Do today's mentally ill patients receive all the help and support they need? “Not usually,” says veteran Chaplain Robert W. Engstrom, now retired, who specialized in hope-filled spiritually-based care to the mentally ill for more than two decades, most of them at AdventHealth in Orlando, Florida. “Even in our supposedly sophisticated era,” Chaplain Engstrom says, “many people with mental illness are stigmatized, ostracized, marginalized, or worse.”
This monograph is Chaplain Engstrom’s clarion call for respectful, compassionate interdisciplinary whole-person care for those suffering from mental illness. All caregivers who have contact with the mentally ill, whether in a clinical or non-clinical setting, and whether they are trained psychiatric professionals or not, will find this book to be an indispensable look into the world of people with mental illness and how to help them.
“There is always hope,” Chaplain Engstrom would say, and then he might talk about Ralph, a suicidal pastor who recovered thanks to his wife’s loving intervention and a compassionate team of caregivers. Or he might describe Sandy, a young woman whose first psychotic break occurred just weeks before her planned wedding to her childhood sweetheart. She began hearing voices that told her to do irrational things, like throwing herself into a river in her wedding gown. A nurse named Norma gained Sandy’s trust, listened to her story, and helped her believe that someone understood and cared.

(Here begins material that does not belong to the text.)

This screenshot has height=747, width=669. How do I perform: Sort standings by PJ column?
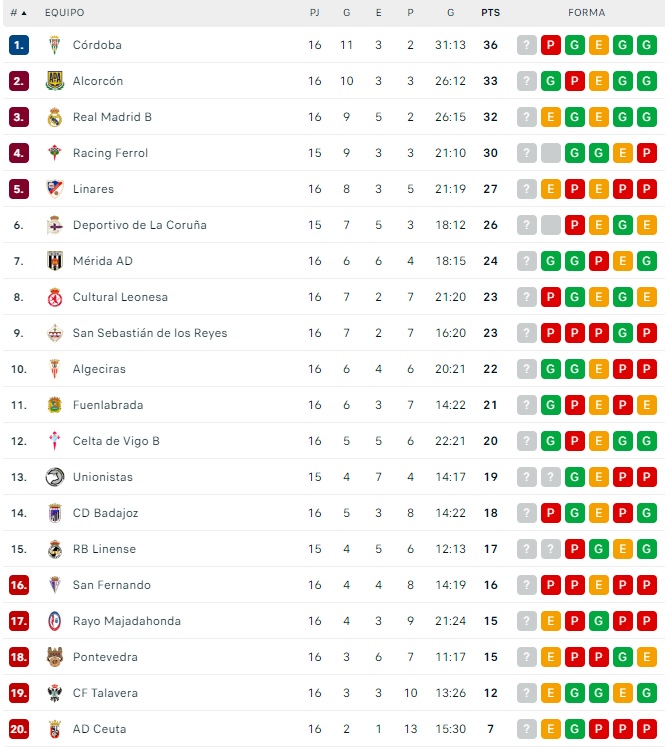coord(315,13)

You will find it moving, inspirational, compelling, convincing, practical, and motivational. The resources and patient questionnaires included will help you take whole-person care for the mentally ill to the next level. The insights and multiple true-life illustrations will help you walk with a mentally ill person from out of the dark depths of their own personal hell to see again what the poet, Dante, called “the shining world” when he wrote, “and so we came forth, and once again beheld the stars.”